Actb, actin, beta; Gapdh, glyceraldehyde-3-phosphate dehydrogenase; Ncam1, neural cell adhesion molecule 1; Ntrk2, neurotrophic tyrosine kinase, receptor, type 2; Tbp, TATA box binding protein.

For qualitative assays, the amplification reactions included Taq DNA polymerase (Invitrogen), 0.2μM of each primer (Table 1), and pooled cDNA corresponding to 1 ng/μl of RNA; after 30 cycles with an annealing temperature of 55°C, the products were analyzed by agarose-gel electrophoresis. The DNase treatment and mock cDNA synthesis were included to ensure that the PCR products were derived from mRNA and not genomic DNA, since most Fzd genes lack introns. In addition, the findings were replicated independently by another experimenter with a new set of reagents in a separate building.
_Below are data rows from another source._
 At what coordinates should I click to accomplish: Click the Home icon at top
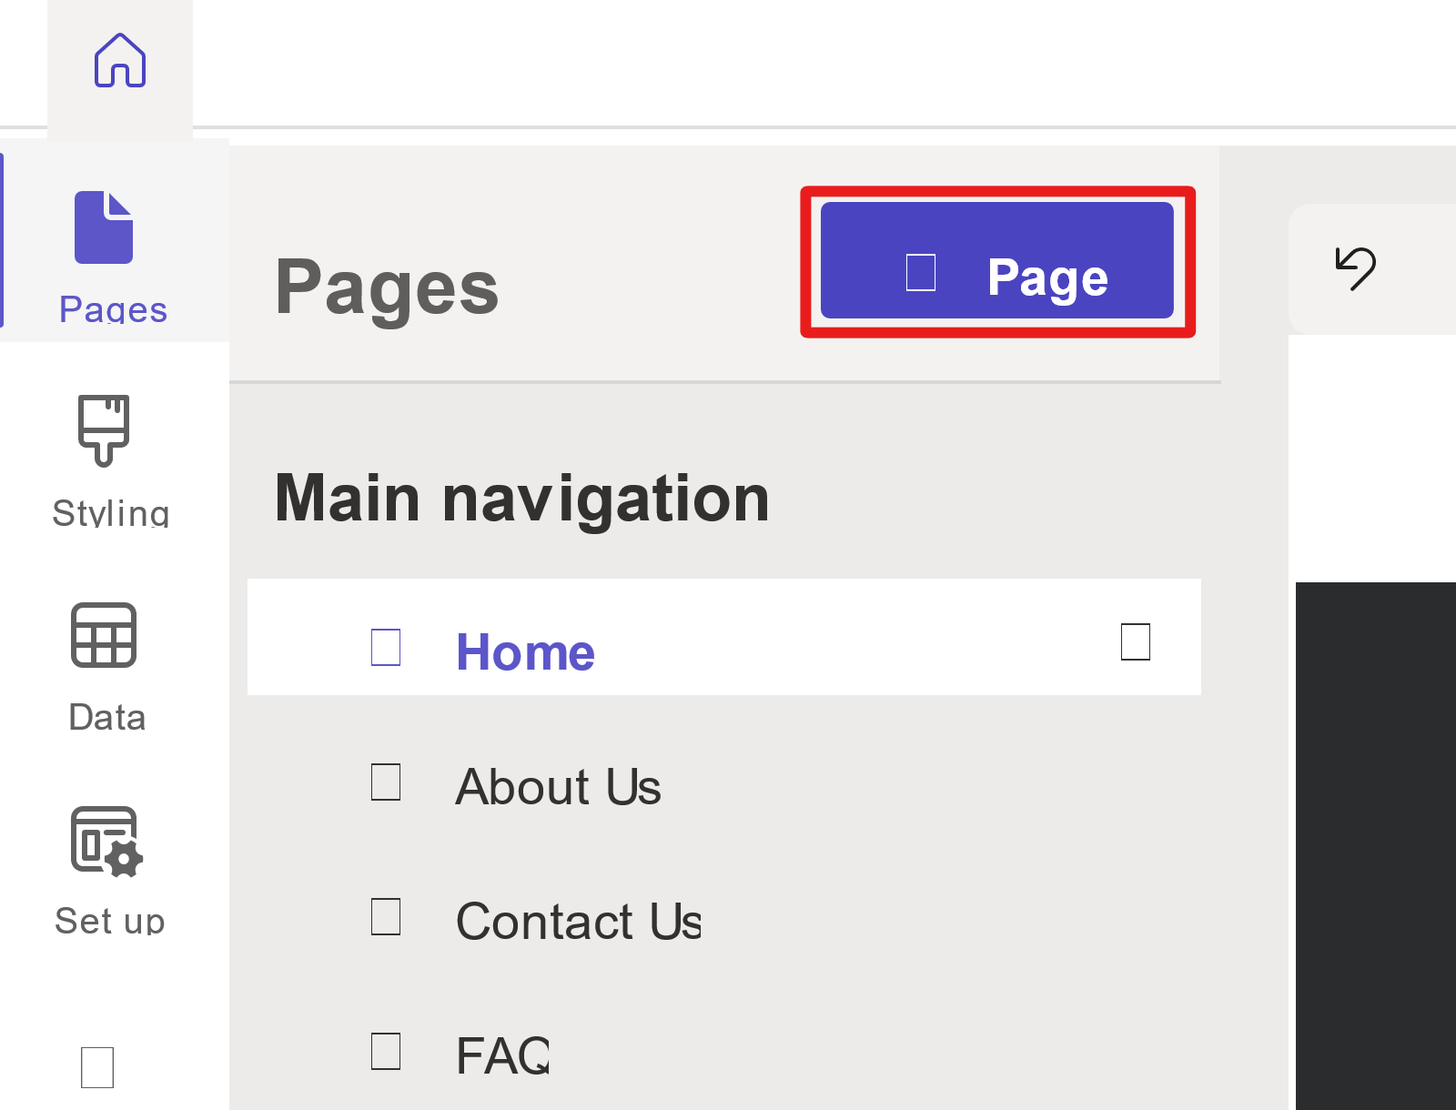[x=120, y=61]
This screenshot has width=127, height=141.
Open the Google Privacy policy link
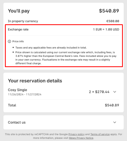(77, 134)
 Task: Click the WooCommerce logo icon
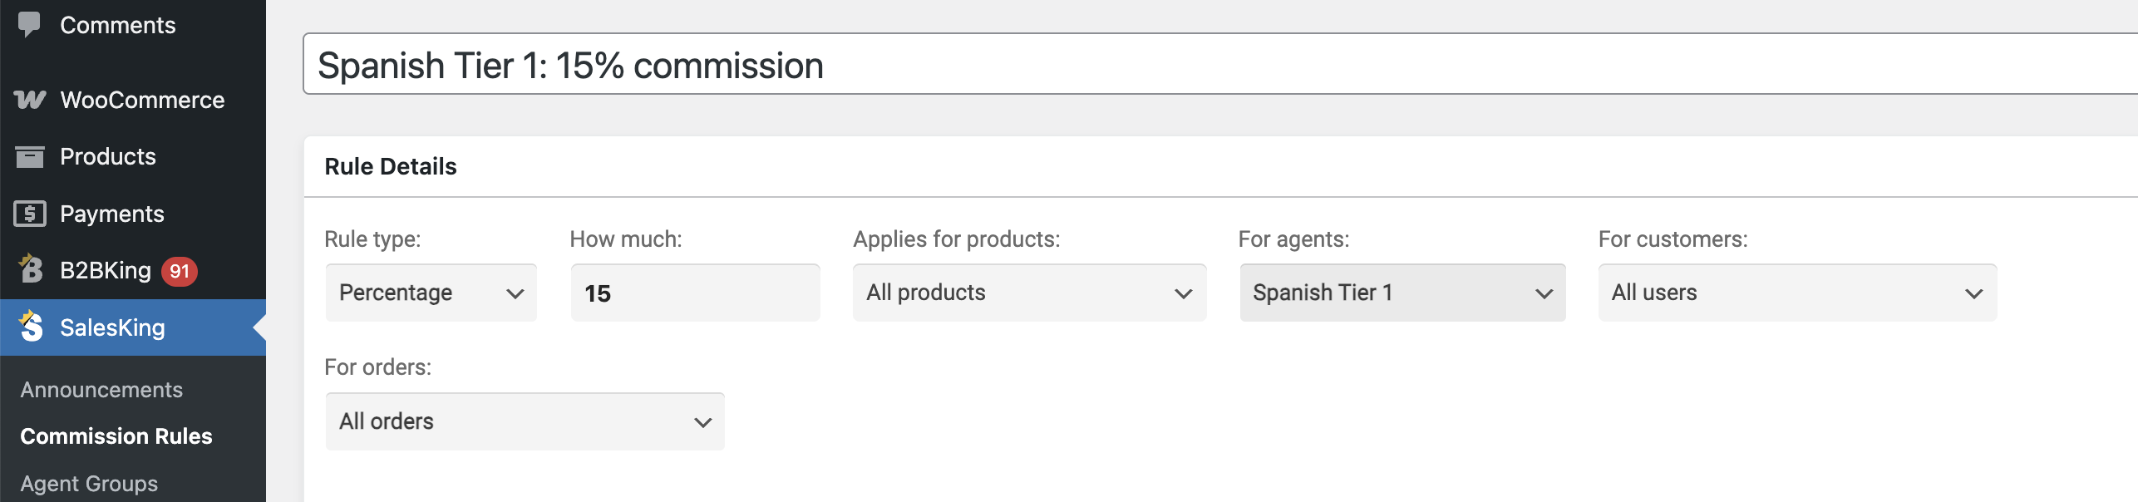[30, 100]
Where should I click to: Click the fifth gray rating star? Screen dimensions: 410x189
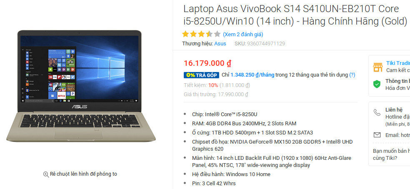point(217,34)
For real-time assays, the reactions comprised a reagent blend (iQ SYBR Green Supermix; Biorad, Hercules, CA), 0.4 μM of each primer (Table 1), and cDNA from individual mice corresponding to 0.2 ng/μl of RNA. They were denatured at 95°C for 3 min, followed by 45 cycles of denaturation at 95°C, annealing at 55°C, and extension at 72°C for 30 s each (iCycler iQ; Biorad). The fluorescence signal was specific, since neither primer dimers nor products of the wrong size were detected on melting curves and agarose gels. A common threshold signal was chosen manually in the linear amplification range of all samples by inspecting the log-transformed fluorescence plotted against the cycle number (iCycler iQ Optical System Software, Version 3.0a; BioRad).

In situ hybridization

Partial mouse Fzd and Ryk cDNAs were amplified in RT-PCRs with the primers shown in Table 1 and cloned into the vector pBluescript II SK (+) (Stratagene, La Jolla, CA). Digoxigenin-labeled riboprobes were synthesized from these templates as described (Kang et al., 2008); their concentration and integrity were confirmed by dot blotting and by gel electrophoresis and antibody detection after membrane transfer. Two-month-old cochleae were fixed by immersion in 4% wt/vol paraformaldehyde in phosphate-buffered saline at 4°C overnight, decalcified in 0.5 M EDTA (pH 7.0) at 4°C for three days, and embedded in paraffin (Paraplast Plus; SPI Supplies, West Chester, PA). Longitudinal 6 μm-thick sections were mounted on positively-charged slides (Superfrost Plus; Fisher Scientific, Pittsburgh, PA) and hybridized to detect mRNAs as described (Acloque et al., 2008). Some sections were stained with hematoxylin and eosin instead. Tiled images were stitched together with Axiovision software (release 4.5; Carl Zeiss, Thornwood, NY). Contrast was adjusted to match the dynamic range of the digital images with Photoshop software (version 8.0; Adobe, San Jose, CA).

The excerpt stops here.